Last week's posting of medical records hacked from an Ohio medical group is raising questions about social media's role in protecting patients' privacy.
A Twitter account with the handle @pravsector contained a screenshot of a spreadsheet page with two dozen patients' names, addresses, phone numbers, dates of birth, their insurance carriers and insurance ID numbers, and for some, abbreviated diagnoses such as “prostate” or “sex drive.”
The tweet included a link to a Google Drive account, reportedly containing thousands of documents from Central Ohio Urology Group, a multisite practice based in a Columbus suburb.
Adam Greene, a healthcare privacy lawyer with Davis Wright Tremaine in Washington, D.C., said he's never before seen hackers expose patient data through social media.
The post remained on Twitter for at least 16 hours. Neither Twitter nor Google responded to requests for interviews by deadline. A message on the Ohio group's phone said a probe into the breach, including identifying all those patients affected, is expected to take several weeks.

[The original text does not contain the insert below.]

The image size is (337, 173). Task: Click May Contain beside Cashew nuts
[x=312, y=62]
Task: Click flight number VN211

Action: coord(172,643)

Last year, an ESPN anchor tweeted a National Football League player's medical record showing the player's right index finger had been amputated after a fireworks accident.
The record did not say where the procedure was performed, though some media outlets alleged that the record had been leaked by an employee of Miami-based Jackson Health System. CEO Carlos Migoya took to Twitter to state that Jackson Health was aggressively investigating the allegations.
But Twitter was not implicated in any wrongdoing.
Anyone, including physicians, nurses and other healthcare employees who post patient information are subject to penalties under the Health Insurance Portability and Accountability Act. But social media hosts have not historically faced any punishment for their role in maintaining breached information public.
Kirk Nahra, another privacy expert and attorney with Wiley Rein in Washington, D.C., couldn't recall an instance where social media was used to link to a purloined data trove, but he warned against using clouds to store information, as that data could become vulnerable in the more open arena.
“We've seen a bunch of those cases where they were using stuff for convenience and didn't think of the security implications,” he said, “All of these technological opportunities to make things easier (and) often more effective, carry with them risks.”